Tuesday 31 January 2012

Just one more thing, ma'am...

Here's a funny thing. The trouble is I can't find any decent videos to illustrate it on Youtube. But since everyone in the known universe now owns a copy of "Sherlock" series two on DVD, you will no doubt be able to confirm it for yourself. Watch the video below. In fact, you really only need to watch the first ten seconds or so:




If you don't have access to the DVD, watch it at the best resolution you can. If you do have access to a DVD copy, go back to the previous shot of the blurry figure in the doorway, a few seconds before the Youtube video starts and watch from there.

Watch it a couple of times, then answer the following: when Moriarty walks across the front of the shot and picks up an apple, who is standing by the fireplace in the background, looking in the mirror?

Duuh! It's Sherlock, of course. Or is it?

Because when you see it from the end of the previous shot on a television screen, it looks very much like the late Mr Henry Fishguard, the mannequin who appeared previously in the episode suspended by his neck in the kitchen.

Apart from the lack of facial features reflected in the mirror, the curious angle of the neck and the slightly too thick-set torso, the effect is most noticeable as Moriarty enters, immediately after Sherlock's line "kettle's just boiled": his violin bow moves onto his left shoulder in a distinctly mechanical manner, while the rest of the body moves not a jot.

But then Moriarty picks up an apple, says his line "Johann Sebastian would be appalled" as we go briefly to a mid-shot, then it's back to Sherlock in the flesh as he offers Moriarty a seat.

But it seems to make no sense. Was the shot filmed on a day when Benedict Cumberbatch wasn't called? Is it an "Easter egg", a hidden treat for us internet obsessives? Or is it plot related? If it is, how does Sherlock pull the 'switcharoo' so quickly?

Perhaps it's a piece of semiological sleight of hand. We assume that the figure who breaks into the flat and creeps up the stairs before appearing as a blurred outline in the doorway is Moriarty, but are we we, in fact seeing two nearly identical scenes cut together. Might it, after all, be Mycroft crossing the room? As Sherlock says "Most people knock. But then you're not most people". This could apply equally to Mycroft or Moriarty.

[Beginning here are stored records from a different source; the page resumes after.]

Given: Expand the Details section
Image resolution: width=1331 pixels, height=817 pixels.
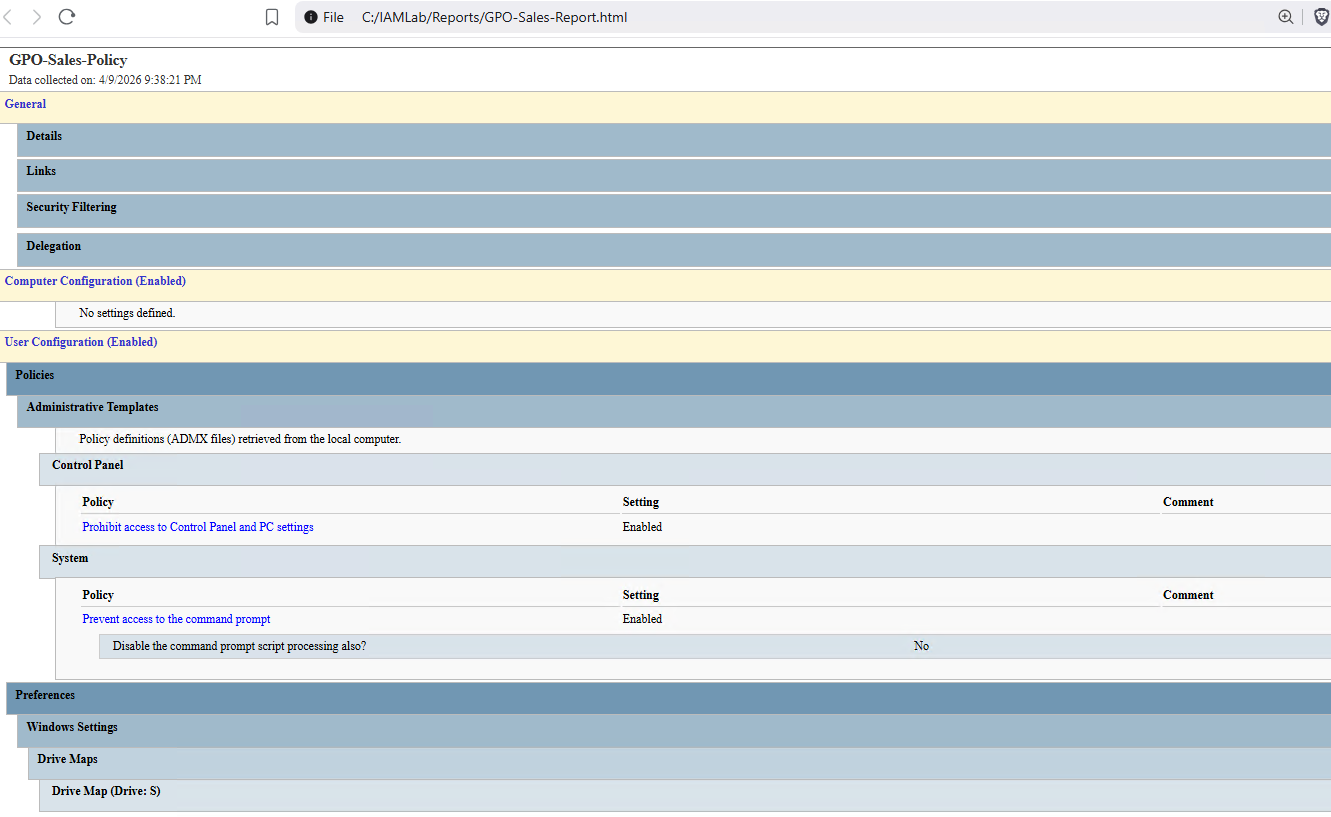Looking at the screenshot, I should click(44, 135).
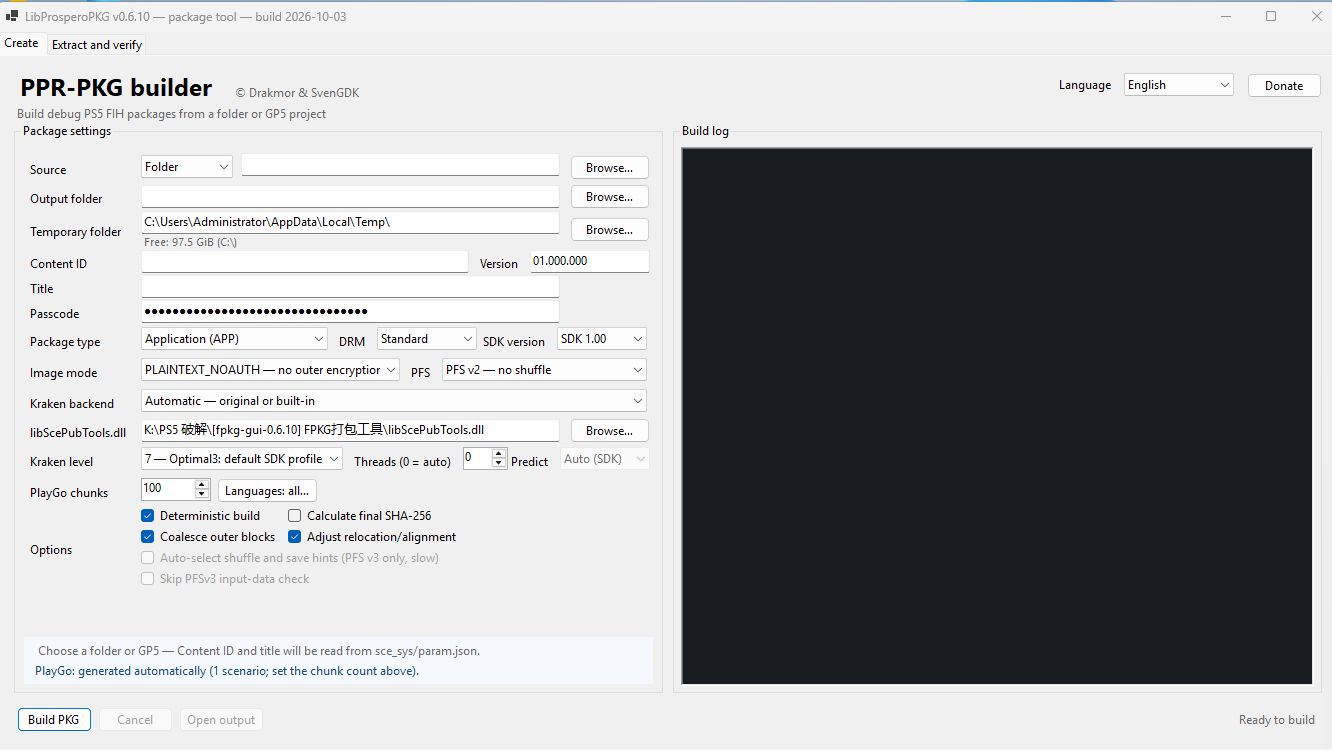Screen dimensions: 1332x751
Task: Select the Create tab
Action: (22, 43)
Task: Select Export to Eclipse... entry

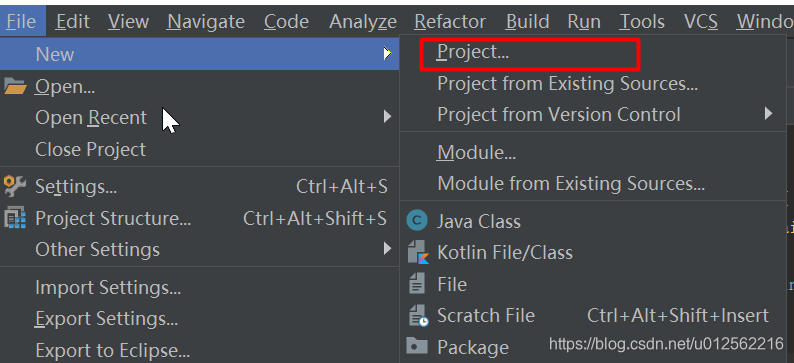Action: coord(112,350)
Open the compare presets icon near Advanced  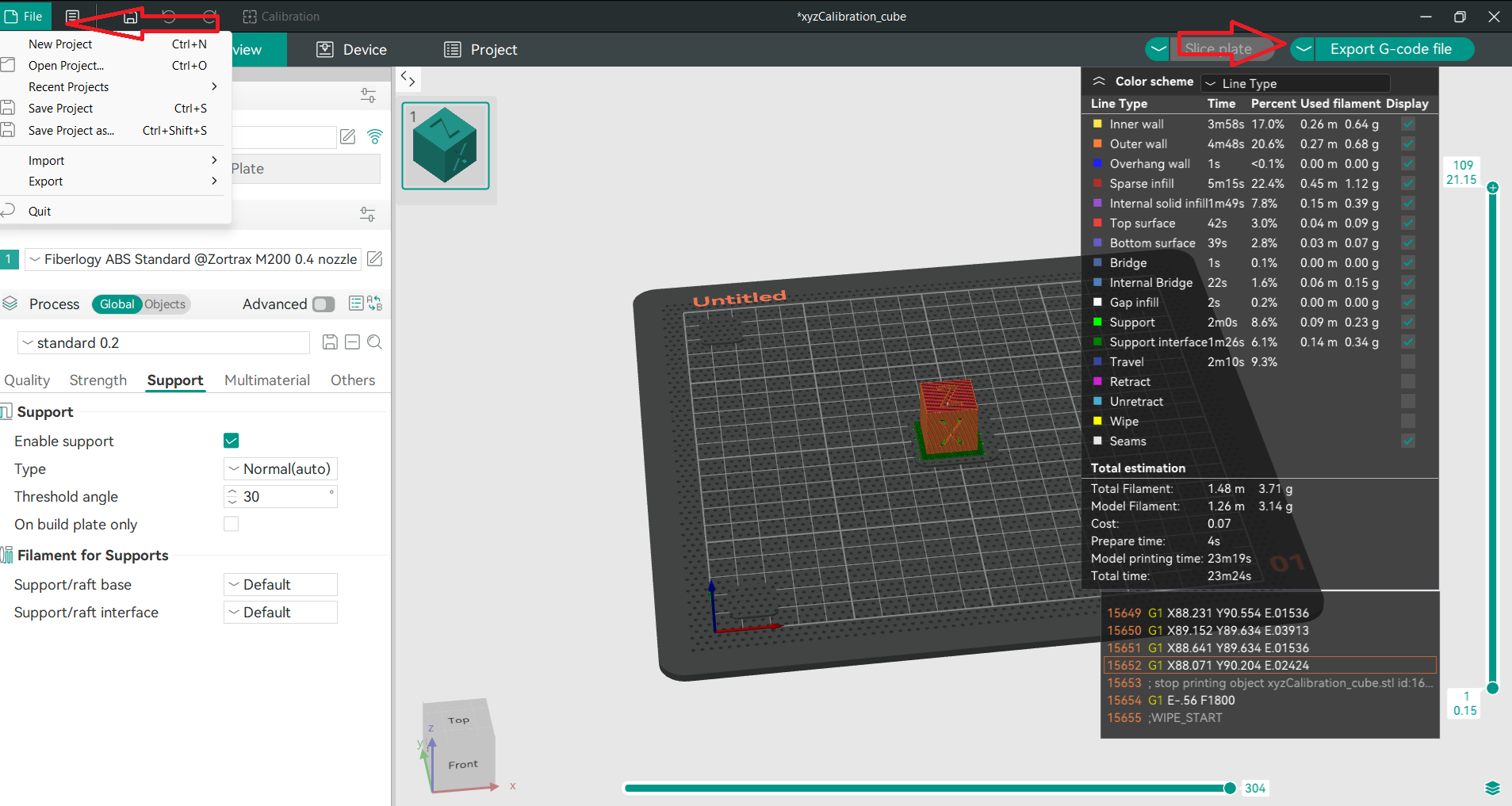[x=375, y=304]
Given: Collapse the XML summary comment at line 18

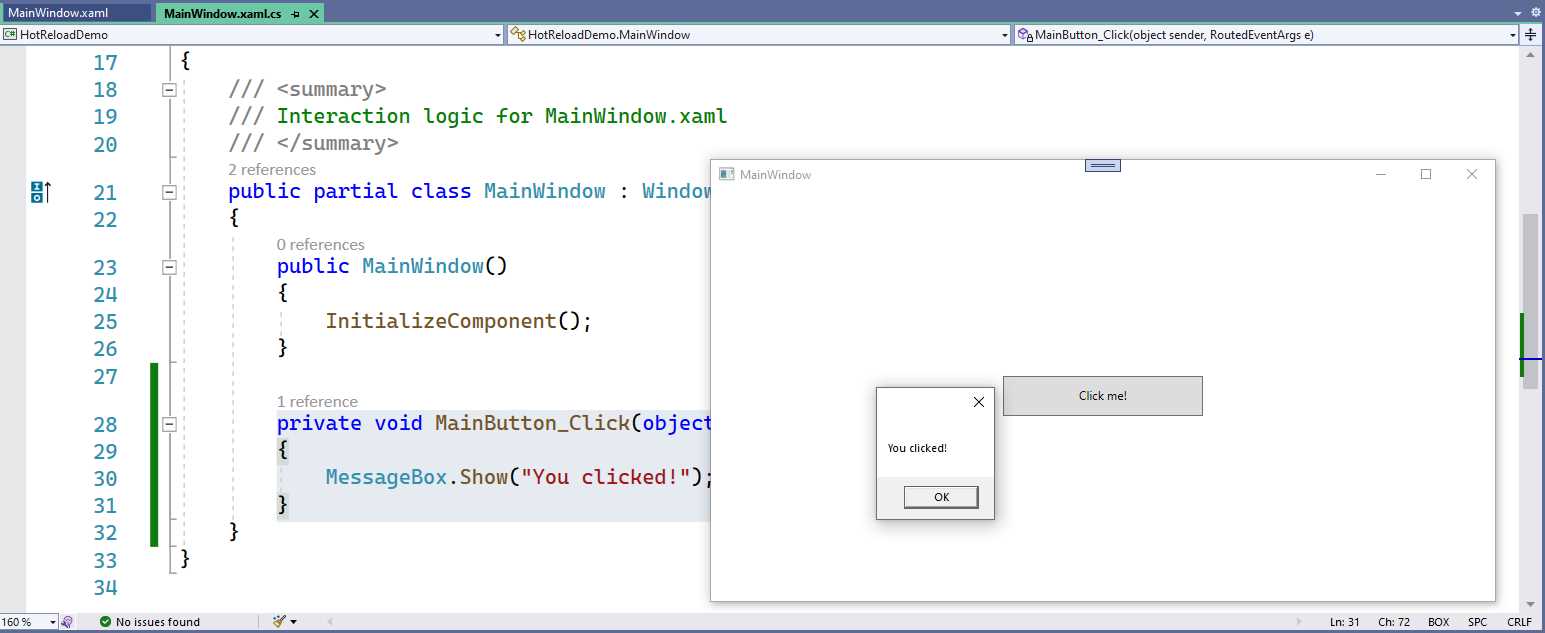Looking at the screenshot, I should [170, 89].
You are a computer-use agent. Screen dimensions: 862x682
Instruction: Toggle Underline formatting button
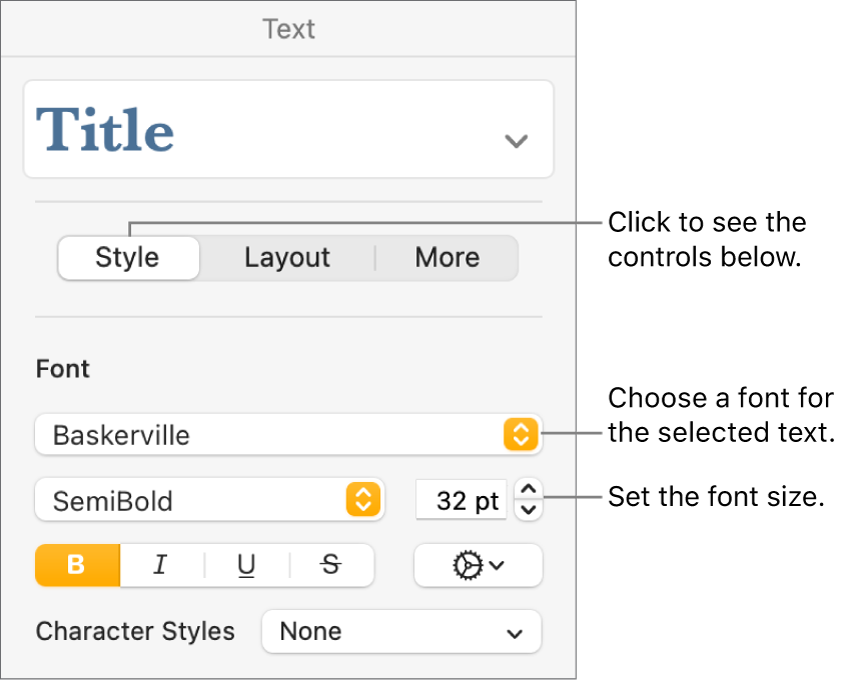click(x=246, y=565)
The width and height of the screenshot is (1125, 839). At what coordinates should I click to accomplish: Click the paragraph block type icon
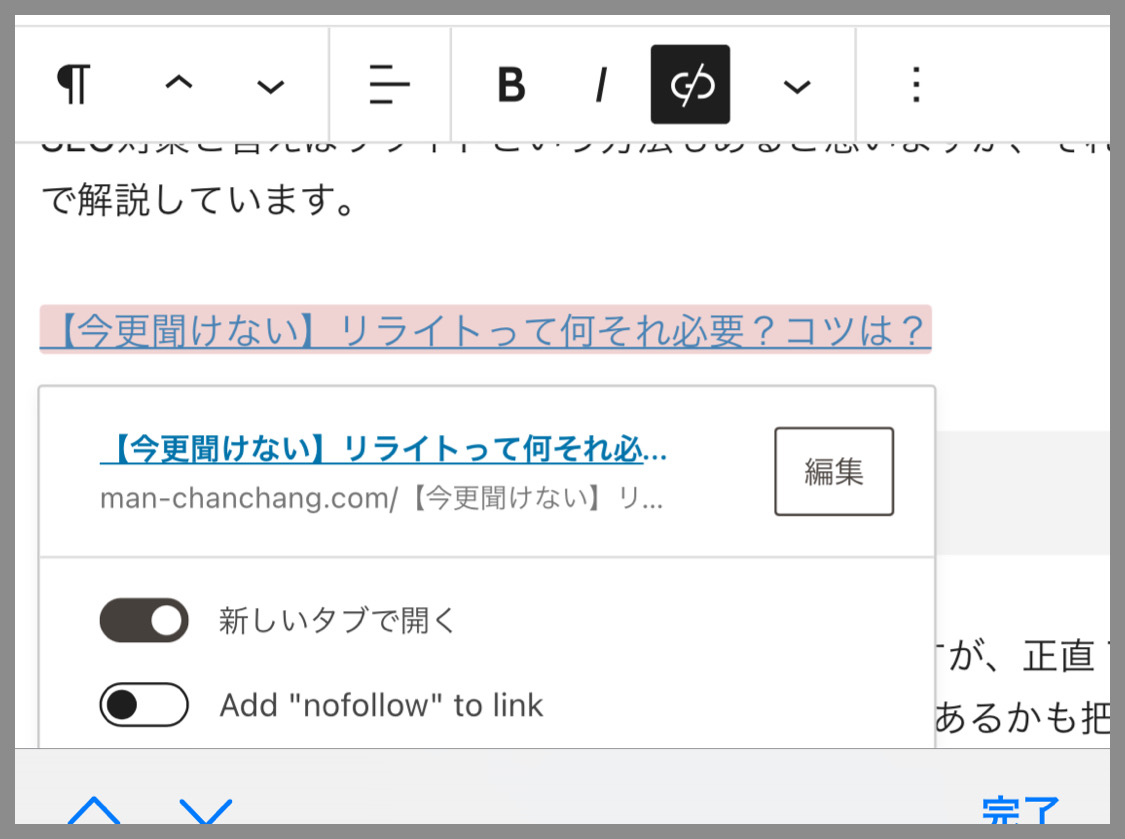click(x=73, y=85)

And they are certainly both inclined to wearing light grey suits on occasion.

Time for a long lie down in a darkened room, I think...

But before I finish, I would just add that the straight-legged, open stance with the left arm held stiffly by the side adopted by Mr Fishguard in this shot is distinctly reminiscent of Sherlock standing on the parapet in the final scene of the episode, as seen from Watson's point of view.

Which, in a way, is pretty much where I started.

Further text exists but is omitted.